**ASSIGNED TASK**
In the listing below, locate the line with "Switch to the 周线 period tab" and the line with "Task: Click the language switch 中/A icon", then output both and everything between them exactly, minus any pictures.

**DATA FOR THE TASK**
********
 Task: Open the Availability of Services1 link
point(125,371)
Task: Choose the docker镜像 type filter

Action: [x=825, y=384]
********
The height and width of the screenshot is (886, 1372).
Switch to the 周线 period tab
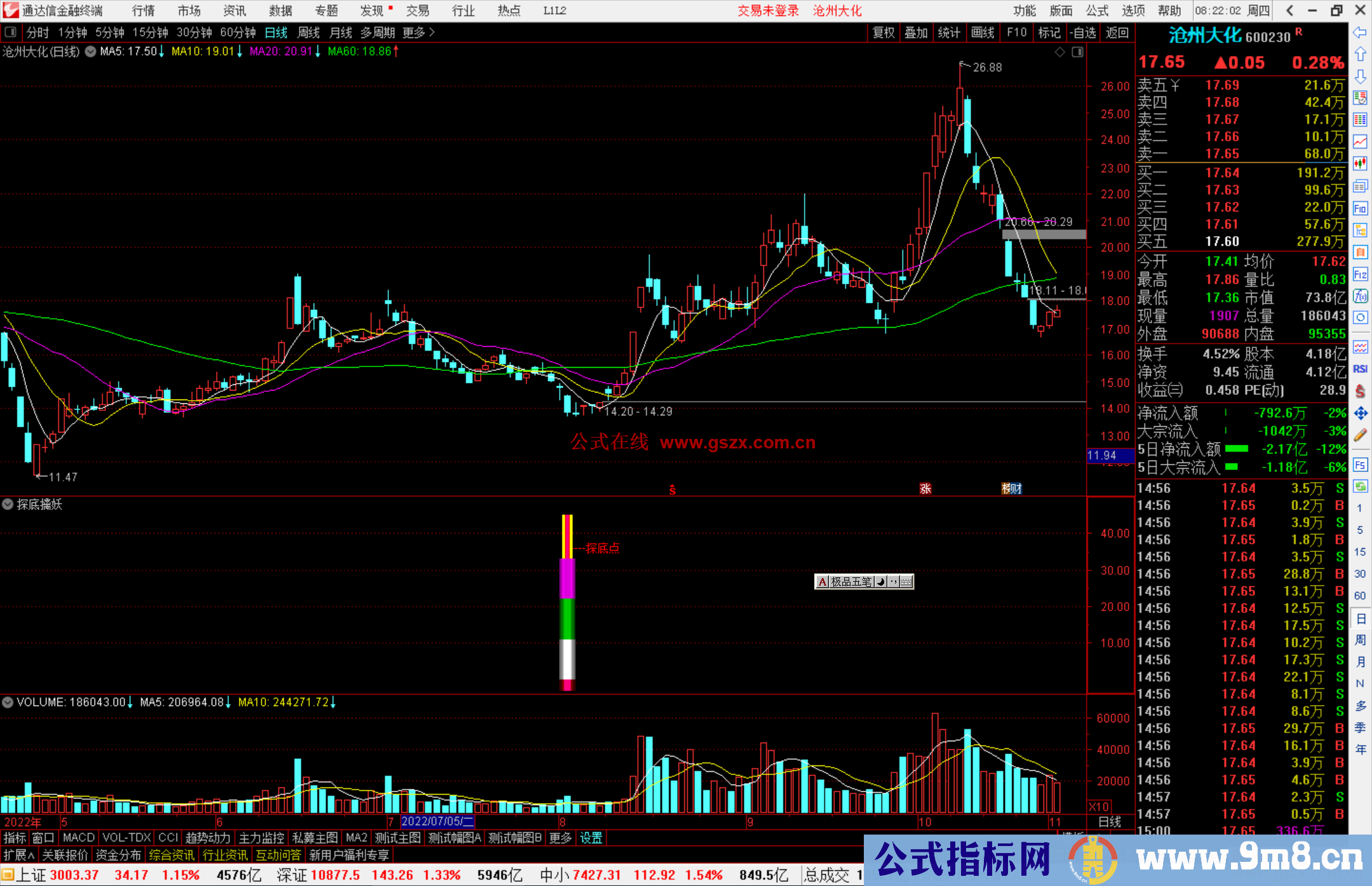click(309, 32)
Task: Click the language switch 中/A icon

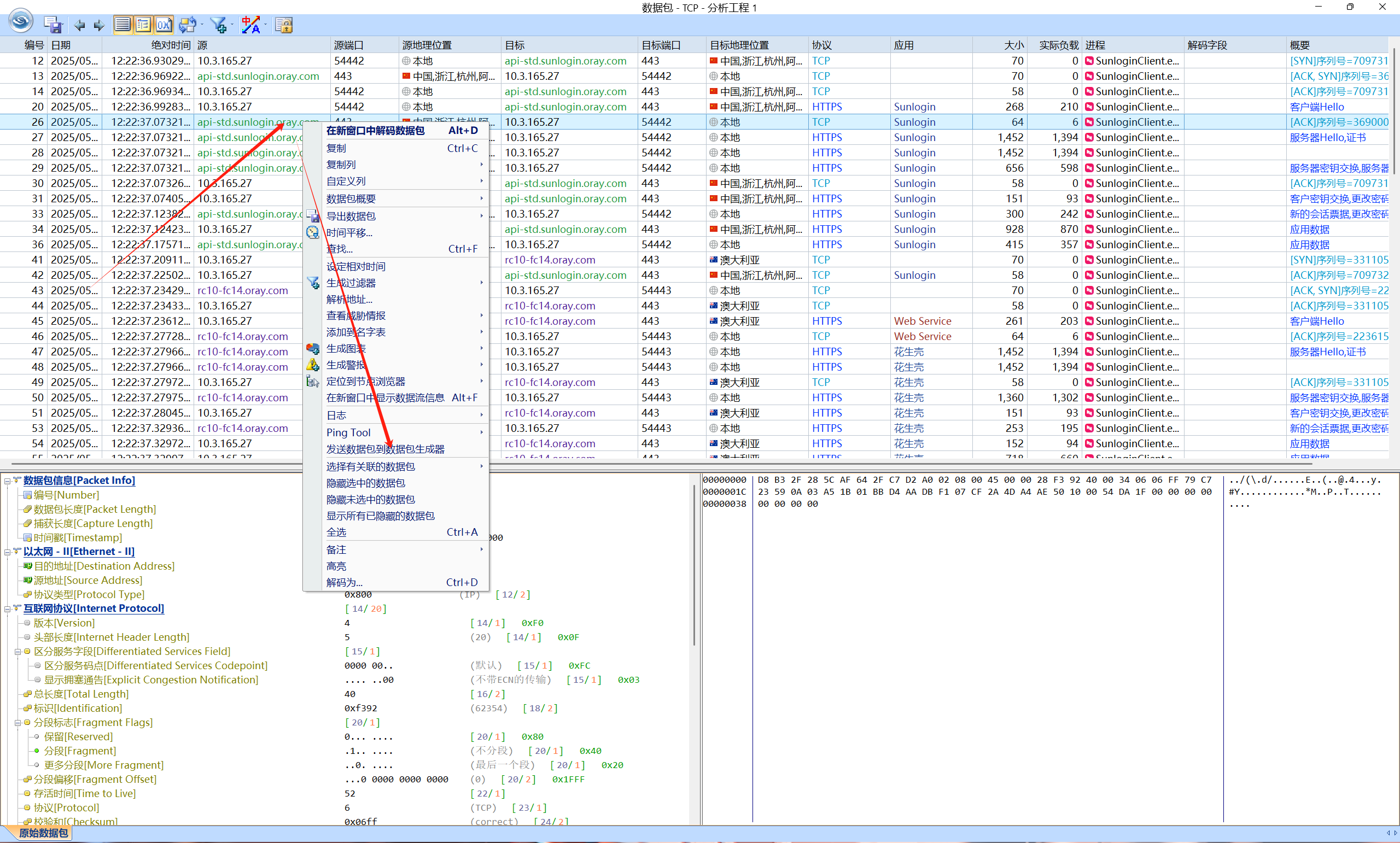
********
**SOLVED PROBLEM**
Switch to the 周线 period tab
click(309, 32)
Task: Click the language switch 中/A icon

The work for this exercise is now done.